[Stored items]
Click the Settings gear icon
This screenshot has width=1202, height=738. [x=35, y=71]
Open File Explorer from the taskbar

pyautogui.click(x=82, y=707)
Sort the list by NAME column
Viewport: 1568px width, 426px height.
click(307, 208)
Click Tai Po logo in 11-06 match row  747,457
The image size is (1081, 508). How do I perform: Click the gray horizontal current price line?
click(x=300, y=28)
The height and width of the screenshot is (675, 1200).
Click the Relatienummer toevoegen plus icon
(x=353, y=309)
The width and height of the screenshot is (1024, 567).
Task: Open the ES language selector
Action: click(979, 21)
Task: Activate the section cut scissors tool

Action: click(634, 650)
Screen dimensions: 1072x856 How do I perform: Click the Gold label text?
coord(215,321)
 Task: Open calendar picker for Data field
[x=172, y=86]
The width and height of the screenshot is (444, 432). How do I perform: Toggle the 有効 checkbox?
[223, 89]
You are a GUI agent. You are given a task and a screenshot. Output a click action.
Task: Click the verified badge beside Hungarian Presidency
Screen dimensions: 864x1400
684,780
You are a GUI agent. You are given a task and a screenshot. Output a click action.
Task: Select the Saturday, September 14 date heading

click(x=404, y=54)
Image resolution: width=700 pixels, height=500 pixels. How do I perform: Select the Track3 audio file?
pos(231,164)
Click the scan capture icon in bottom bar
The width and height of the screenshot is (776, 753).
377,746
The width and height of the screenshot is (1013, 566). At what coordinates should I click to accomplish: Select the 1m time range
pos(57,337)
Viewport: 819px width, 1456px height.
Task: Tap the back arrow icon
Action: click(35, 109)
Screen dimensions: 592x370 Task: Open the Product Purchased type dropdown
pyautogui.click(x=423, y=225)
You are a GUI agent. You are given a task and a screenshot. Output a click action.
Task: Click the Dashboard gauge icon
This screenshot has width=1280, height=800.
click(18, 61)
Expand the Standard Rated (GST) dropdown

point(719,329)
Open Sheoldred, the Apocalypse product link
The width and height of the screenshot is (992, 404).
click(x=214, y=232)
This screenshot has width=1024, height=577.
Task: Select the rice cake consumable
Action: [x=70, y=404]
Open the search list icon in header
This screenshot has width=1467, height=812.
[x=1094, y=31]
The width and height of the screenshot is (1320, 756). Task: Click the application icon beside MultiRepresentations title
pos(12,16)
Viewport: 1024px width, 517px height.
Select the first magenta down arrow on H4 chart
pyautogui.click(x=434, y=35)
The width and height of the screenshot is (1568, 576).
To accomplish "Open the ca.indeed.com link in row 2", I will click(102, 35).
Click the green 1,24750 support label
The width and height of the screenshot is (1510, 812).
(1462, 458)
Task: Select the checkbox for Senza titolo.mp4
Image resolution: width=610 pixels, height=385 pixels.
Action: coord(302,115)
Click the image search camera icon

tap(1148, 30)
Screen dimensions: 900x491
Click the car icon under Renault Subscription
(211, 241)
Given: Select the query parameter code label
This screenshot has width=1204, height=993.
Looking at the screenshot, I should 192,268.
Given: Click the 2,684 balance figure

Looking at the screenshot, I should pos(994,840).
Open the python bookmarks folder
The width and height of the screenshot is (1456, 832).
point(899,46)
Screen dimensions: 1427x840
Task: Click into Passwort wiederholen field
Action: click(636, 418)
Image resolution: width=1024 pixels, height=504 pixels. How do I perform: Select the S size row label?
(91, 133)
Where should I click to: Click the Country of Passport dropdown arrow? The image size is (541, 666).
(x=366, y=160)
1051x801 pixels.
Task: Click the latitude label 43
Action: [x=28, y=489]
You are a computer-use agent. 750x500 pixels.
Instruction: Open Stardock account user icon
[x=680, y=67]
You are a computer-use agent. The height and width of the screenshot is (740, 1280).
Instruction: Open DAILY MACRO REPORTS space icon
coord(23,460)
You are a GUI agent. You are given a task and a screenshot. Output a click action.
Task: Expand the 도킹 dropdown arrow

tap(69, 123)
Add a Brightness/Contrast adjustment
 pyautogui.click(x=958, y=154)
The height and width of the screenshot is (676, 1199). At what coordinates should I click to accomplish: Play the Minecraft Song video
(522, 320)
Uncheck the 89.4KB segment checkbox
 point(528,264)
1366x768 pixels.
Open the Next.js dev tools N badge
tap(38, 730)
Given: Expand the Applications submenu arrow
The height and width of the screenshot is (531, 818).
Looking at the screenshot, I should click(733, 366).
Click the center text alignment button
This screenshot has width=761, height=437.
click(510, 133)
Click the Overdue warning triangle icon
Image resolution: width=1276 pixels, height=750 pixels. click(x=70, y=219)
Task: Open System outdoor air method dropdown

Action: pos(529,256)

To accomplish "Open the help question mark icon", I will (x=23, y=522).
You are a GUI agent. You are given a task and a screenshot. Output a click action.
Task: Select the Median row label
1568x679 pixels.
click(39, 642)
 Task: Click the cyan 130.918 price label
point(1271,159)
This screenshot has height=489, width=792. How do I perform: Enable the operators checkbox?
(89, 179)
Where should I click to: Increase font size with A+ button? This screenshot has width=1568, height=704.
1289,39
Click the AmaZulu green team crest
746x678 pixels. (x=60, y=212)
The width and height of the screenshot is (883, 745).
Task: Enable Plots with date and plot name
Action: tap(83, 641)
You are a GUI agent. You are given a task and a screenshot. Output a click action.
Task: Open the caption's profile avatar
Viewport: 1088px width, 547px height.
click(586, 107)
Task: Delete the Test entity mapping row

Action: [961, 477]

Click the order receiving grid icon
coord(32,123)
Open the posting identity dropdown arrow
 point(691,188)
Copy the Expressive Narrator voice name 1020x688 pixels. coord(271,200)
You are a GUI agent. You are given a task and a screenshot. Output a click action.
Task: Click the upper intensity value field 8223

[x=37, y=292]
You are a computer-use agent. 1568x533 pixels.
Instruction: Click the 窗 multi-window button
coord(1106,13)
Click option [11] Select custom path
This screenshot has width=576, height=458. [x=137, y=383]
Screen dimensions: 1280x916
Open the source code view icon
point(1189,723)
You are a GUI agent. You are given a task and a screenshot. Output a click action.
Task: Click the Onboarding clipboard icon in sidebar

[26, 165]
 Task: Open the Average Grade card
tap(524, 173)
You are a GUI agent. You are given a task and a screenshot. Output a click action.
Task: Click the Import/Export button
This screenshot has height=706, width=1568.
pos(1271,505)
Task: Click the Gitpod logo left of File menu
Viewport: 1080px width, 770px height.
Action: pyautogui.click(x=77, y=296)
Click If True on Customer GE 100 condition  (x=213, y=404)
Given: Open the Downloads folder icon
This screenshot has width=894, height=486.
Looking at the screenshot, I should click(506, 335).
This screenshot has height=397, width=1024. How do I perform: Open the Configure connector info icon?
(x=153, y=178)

REQUIREMENT:
The whole of the data must be given again, exactly as shown.

SOLUTION TO THE PROBLEM:
Click the Settings gear icon
This screenshot has width=1202, height=738. [x=35, y=71]
Open File Explorer from the taskbar

pyautogui.click(x=82, y=707)
Sort the list by NAME column
Viewport: 1568px width, 426px height.
click(307, 208)
Click Tai Po logo in 11-06 match row  747,457
The image size is (1081, 508). How do I perform: Click the gray horizontal current price line?
click(x=300, y=28)
The height and width of the screenshot is (675, 1200).
Click the Relatienummer toevoegen plus icon
(x=353, y=309)
The width and height of the screenshot is (1024, 567).
Task: Open the ES language selector
Action: click(979, 21)
Task: Activate the section cut scissors tool

Action: click(634, 650)
Screen dimensions: 1072x856 How do I perform: Click the Gold label text?
coord(215,321)
 Task: Open calendar picker for Data field
[x=172, y=86]
The width and height of the screenshot is (444, 432). How do I perform: Toggle the 有効 checkbox?
[223, 89]
You are a GUI agent. You are given a task and a screenshot. Output a click action.
Task: Click the verified badge beside Hungarian Presidency
Screen dimensions: 864x1400
684,780
You are a GUI agent. You are given a task and a screenshot. Output a click action.
Task: Select the Saturday, September 14 date heading

click(x=404, y=54)
Image resolution: width=700 pixels, height=500 pixels. How do I perform: Select the Track3 audio file?
pos(231,164)
Click the scan capture icon in bottom bar
The width and height of the screenshot is (776, 753).
377,746
The width and height of the screenshot is (1013, 566). At what coordinates should I click to accomplish: Select the 1m time range
pos(57,337)
Viewport: 819px width, 1456px height.
Task: Tap the back arrow icon
Action: click(35, 109)
Screen dimensions: 592x370 Task: Open the Product Purchased type dropdown
pyautogui.click(x=423, y=225)
You are a GUI agent. You are given a task and a screenshot. Output a click action.
Task: Click the Dashboard gauge icon
This screenshot has width=1280, height=800.
click(18, 61)
Expand the Standard Rated (GST) dropdown

point(719,329)
Open Sheoldred, the Apocalypse product link
The width and height of the screenshot is (992, 404).
click(x=214, y=232)
This screenshot has width=1024, height=577.
Task: Select the rice cake consumable
Action: [x=70, y=404]
Open the search list icon in header
This screenshot has width=1467, height=812.
[x=1094, y=31]
The width and height of the screenshot is (1320, 756). Task: Click the application icon beside MultiRepresentations title
pos(12,16)
Viewport: 1024px width, 517px height.
Select the first magenta down arrow on H4 chart
pyautogui.click(x=434, y=35)
The width and height of the screenshot is (1568, 576).
To accomplish "Open the ca.indeed.com link in row 2", I will click(102, 35).
Click the green 1,24750 support label
The width and height of the screenshot is (1510, 812).
(1462, 458)
Task: Select the checkbox for Senza titolo.mp4
Image resolution: width=610 pixels, height=385 pixels.
Action: coord(302,115)
Click the image search camera icon

tap(1148, 30)
Screen dimensions: 900x491
Click the car icon under Renault Subscription
(211, 241)
Given: Select the query parameter code label
This screenshot has width=1204, height=993.
Looking at the screenshot, I should 192,268.
Given: Click the 2,684 balance figure

Looking at the screenshot, I should pos(994,840).
Open the python bookmarks folder
The width and height of the screenshot is (1456, 832).
point(899,46)
Screen dimensions: 1427x840
Task: Click into Passwort wiederholen field
Action: click(636, 418)
Image resolution: width=1024 pixels, height=504 pixels. How do I perform: Select the S size row label?
(91, 133)
Where should I click to: Click the Country of Passport dropdown arrow? The image size is (541, 666).
(x=366, y=160)
1051x801 pixels.
Task: Click the latitude label 43
Action: [x=28, y=489]
You are a computer-use agent. 750x500 pixels.
Instruction: Open Stardock account user icon
[x=680, y=67]
You are a computer-use agent. The height and width of the screenshot is (740, 1280).
Instruction: Open DAILY MACRO REPORTS space icon
coord(23,460)
You are a GUI agent. You are given a task and a screenshot. Output a click action.
Task: Expand the 도킹 dropdown arrow

tap(69, 123)
Add a Brightness/Contrast adjustment
 pyautogui.click(x=958, y=154)
The height and width of the screenshot is (676, 1199). At what coordinates should I click to accomplish: Play the Minecraft Song video
(522, 320)
Uncheck the 89.4KB segment checkbox
 point(528,264)
1366x768 pixels.
Open the Next.js dev tools N badge
tap(38, 730)
Given: Expand the Applications submenu arrow
The height and width of the screenshot is (531, 818).
Looking at the screenshot, I should click(733, 366).
Click the center text alignment button
This screenshot has width=761, height=437.
click(510, 133)
Click the Overdue warning triangle icon
Image resolution: width=1276 pixels, height=750 pixels. click(x=70, y=219)
Task: Open System outdoor air method dropdown

Action: pos(529,256)

To accomplish "Open the help question mark icon", I will (x=23, y=522).
You are a GUI agent. You are given a task and a screenshot. Output a click action.
Task: Select the Median row label
1568x679 pixels.
click(39, 642)
 Task: Click the cyan 130.918 price label
point(1271,159)
This screenshot has height=489, width=792. How do I perform: Enable the operators checkbox?
(89, 179)
Where should I click to: Increase font size with A+ button? This screenshot has width=1568, height=704.
1289,39
Click the AmaZulu green team crest
746x678 pixels. (x=60, y=212)
The width and height of the screenshot is (883, 745).
Task: Enable Plots with date and plot name
Action: tap(83, 641)
You are a GUI agent. You are given a task and a screenshot. Output a click action.
Task: Open the caption's profile avatar
Viewport: 1088px width, 547px height.
click(586, 107)
Task: Delete the Test entity mapping row

Action: [961, 477]

Click the order receiving grid icon
coord(32,123)
Open the posting identity dropdown arrow
 point(691,188)
Copy the Expressive Narrator voice name 1020x688 pixels. coord(271,200)
You are a GUI agent. You are given a task and a screenshot. Output a click action.
Task: Click the upper intensity value field 8223

[x=37, y=292]
You are a computer-use agent. 1568x533 pixels.
Instruction: Click the 窗 multi-window button
coord(1106,13)
Click option [11] Select custom path
This screenshot has width=576, height=458. [x=137, y=383]
Screen dimensions: 1280x916
Open the source code view icon
point(1189,723)
You are a GUI agent. You are given a task and a screenshot. Output a click action.
Task: Click the Onboarding clipboard icon in sidebar

[26, 165]
 Task: Open the Average Grade card
tap(524, 173)
You are a GUI agent. You are given a task and a screenshot. Output a click action.
Task: Click the Import/Export button
This screenshot has height=706, width=1568.
pos(1271,505)
Task: Click the Gitpod logo left of File menu
Viewport: 1080px width, 770px height.
Action: pyautogui.click(x=77, y=296)
Click If True on Customer GE 100 condition  (x=213, y=404)
Given: Open the Downloads folder icon
This screenshot has width=894, height=486.
Looking at the screenshot, I should click(506, 335).
This screenshot has height=397, width=1024. How do I perform: Open the Configure connector info icon?
(x=153, y=178)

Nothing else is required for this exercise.